How depictions of vampires have betrayed our worst anxieties about sex, death, and disease.

For centuries, we have told stories of creatures that lurk in the night. We begin to see fiction and folktales seep into reality, feeding on our misunderstandings and our prejudices. We internalize these myths to the point that our fear of difference creates monsters of others and our cultural anxieties create monsters of the unknown. Document explores the history behind the creatures of childhood horror and why they still haunt us today.

In the short story “Parting is Such Sweet Sorrow” by Pat Califia, Ulrich, a queer vampire in the early 1980s, walks into a gay bar and senses that most of the people there would die within a year, including his love interest. He realizes that the couple who brought him there would both die as well saying the older “would barely have time to bury his boy before he himself was in the hospital, dying of an infection that was not supposed to be fatal, something he caught from the tropical birds he loved to keep.” Ulrich is not the vampire of folklore who only sees his prey with animalistic brutality. Instead, he views the mortals around him with heartbreaking sadness.

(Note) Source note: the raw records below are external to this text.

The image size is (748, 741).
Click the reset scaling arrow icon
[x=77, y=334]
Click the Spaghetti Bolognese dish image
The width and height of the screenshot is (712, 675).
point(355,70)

From the days of the plague and pneumonia outbreaks to the HIV/AIDs crisis of the 80s, we have been quick to alienate and monsterize those who live in the thin veil between life and death, and for just as long, we have used vampires as a terrifying embodiment of our fears. While modern vampires have been depicted as heartthrobs and antiheroes, their pre-Bram Stoker predecessors were much more grotesque creatures, often reanimated corpses determined to bring death and destruction to the land of the living. Vampires were people who died mysteriously or were a part of any groups on the margins of ‘civil’ society, including children with birth defects, anyone with unexplained aggression, those close to suspected witches, and even redheads. They were an answer to any unexplained or misunderstood disease or abnormality.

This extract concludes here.